Last week The Arc of King County, an advocacy group for special needs students and adults, sent out a call for action. The state of Washington is receiving $52.7 million in federal funding under the American Rescue Plan Act to help special needs children recover from the COVID school closures. It looks, however, like state superintendent Chris Reykdal might have other plans for the money.
He sent out a public survey listing other ways the special needs funds could be used. Arc parents are understandably upset about Reykdal’s survey because it does not include funding for recovery and compensatory services for special needs children. In other words, it does not propose to spend funds for special needs children on children with special needs.
Instead, he proposes a list of favored bureaucratic projects, like “equity and anti-racist training,” “inclusionary practices,” “trauma-informed practices,” “social and emotional learning,” all aspects of the controversial and highly unpopular Critical Race Theory program.
Here’s Reykdal’s survey:
The superintendent says he won’t accept any further public input after May 21st.
In desperation, Arc parents are asking people to write in “recovery and compensatory services” at the end of the survey. As a policy researcher long familiar with public survey data, I know write-in campaigns face an uphill road, because the sponsor of the survey controls all the options.
Still, Arc parents have a strong case. They explain:
“Recovery services” are for students who are not making progress, and “compensatory services” must be provided when a child’s services are not being delivered as promised.
“Many children with IEPs [Individual Education Plans] have not made progress, and many did not receive services that they should have. Based on reports we are hearing, many IEP teams are NOT engaging with families about recovery, or are telling families that funds are not available.”
This finding is correct. My research finds that many school district officials have denied special needs children services they have a legal right to receive.
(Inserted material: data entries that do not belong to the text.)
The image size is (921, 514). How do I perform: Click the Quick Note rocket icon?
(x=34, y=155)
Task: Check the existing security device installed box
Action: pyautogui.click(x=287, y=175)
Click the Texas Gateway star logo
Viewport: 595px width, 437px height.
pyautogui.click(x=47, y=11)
As a result of this neglect, some children have fallen far behind in their learning.
Congress intended that state school officials spend American Rescue Plan dollars on helping special needs children recover from the learning they lost when the governor closed the schools.
Congress certainly did not intend that parents of special needs children beg for these federal dollars as “Other- Write Ins,” under a tight deadline on some concocted state survey. The policy issue is straight forward – Washington state officials should use the $52.7 million in federal special needs funding on direct “recovery and compensatory services” for the benefit of special needs children who have been particularly harmed by long-term school closures.
An additional benefit is that simply spending the funds directly to help special needs children would help restore some of the trust the public has lost in our elected officials, who seem to be endlessly engaged in parlor games that hide how public education funding is actually spent.